The job of lobbying Marshall to come to Princess Anne fell to the Rev. William Tycer Nelson, a colorful Maryland State instructor and campus chaplain.  Nelson had an unparalleled network of contacts he used to recruit some of the country’s most influential Black civic and cultural leaders to the small land-grant institution on the lower Eastern Shore.

Maryland State was not unfamiliar to Marshall.  A Baltimore native, he graduated from Howard University School of Law because his hometown law school would not admit him.  Marshall subsequently represented Donald G. Murray, who won a 1935 lawsuit challenging the University of Maryland’s law school admission policy as discriminatory. Earlier that year, Murray got a rejection letter that read, in part, “under the general laws of this State, the University maintains the Princess Anne Academy as a separate institution of higher learning for Negroes.”

In Feb. 27, 1957 correspondence with Nelson, Marshall wrote, “I will be more than happy to visit the Eastern Shore again and hope that what I have to say will be of some help to all concerned.”

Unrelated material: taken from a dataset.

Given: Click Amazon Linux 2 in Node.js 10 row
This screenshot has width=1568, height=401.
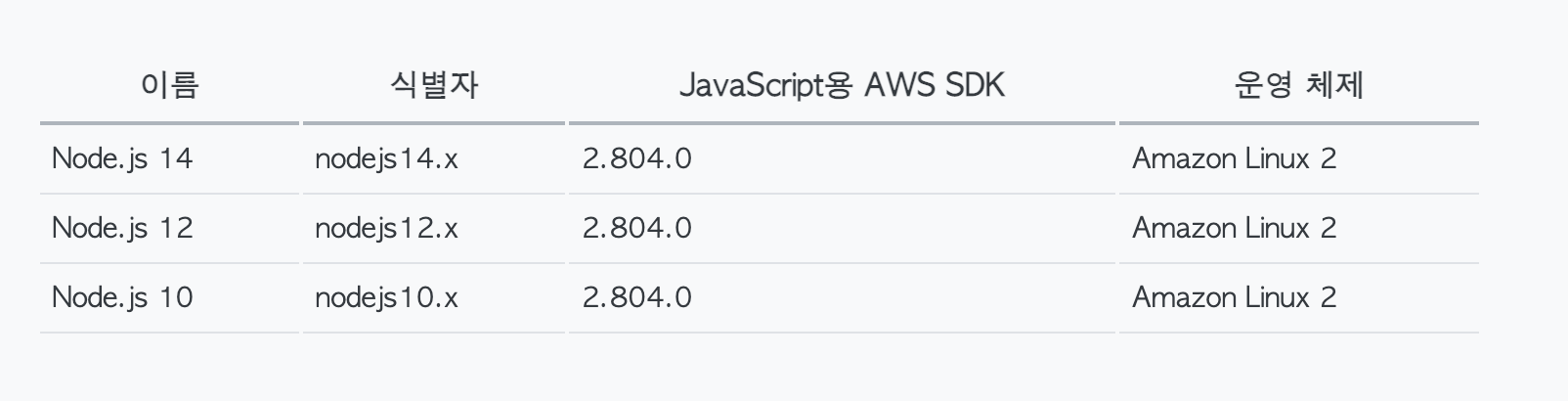Looking at the screenshot, I should point(1235,297).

Two days before delivering his commencement remarks, the local daily newspaper noted that as the NAACP’s chief legal officer, Marshall won 11 cases of 13 cases he had argued before the Supreme Court. There was no mention of the Brown decision.

Among those on hand May 30 for graduation was Dr. Wilson H. Elkins, three years into a 24-year tenure as leader of the University of Maryland, which at the time had administrative oversight of the Princess Anne campus. According to alumni records, 57 Maryland State students that day were eligible to receive degrees.

In the following day’s newspaper, Marshall, then 48, was quoted as telling graduates: “the child that is born the blackest, poorest, most underprivileged sharecropper in Mississippi merely by drawing its first breath of democratic air is automatically endowed with the same rights as John D. Rockefeller’s child.”

“I don’t feel sorry for the Negro in the South today,” the newspaper quoted Marshall as saying. “I feel sorry for the white man in the South who allows a few people to dictate policies he himself knows are wrong. People are afraid to speak out what is in their minds.”

A stone’s toss from the venerable auditorium where Marshall delivered those remarks was Somerset Junior-Senior High School*, which the county government opened in early 1954 specifically for Blacks just months before the Supreme Court issued its public school desegregation decision. Six days after Marshall appeared at Maryland State, 34 Black students became Somerset High alumni.


(*) The segregated secondary school was acquired from local authorities after Somerset County public schools were integrated in the late 1960s and is known as Kiah Hall on the University of Maryland Eastern Shore campus.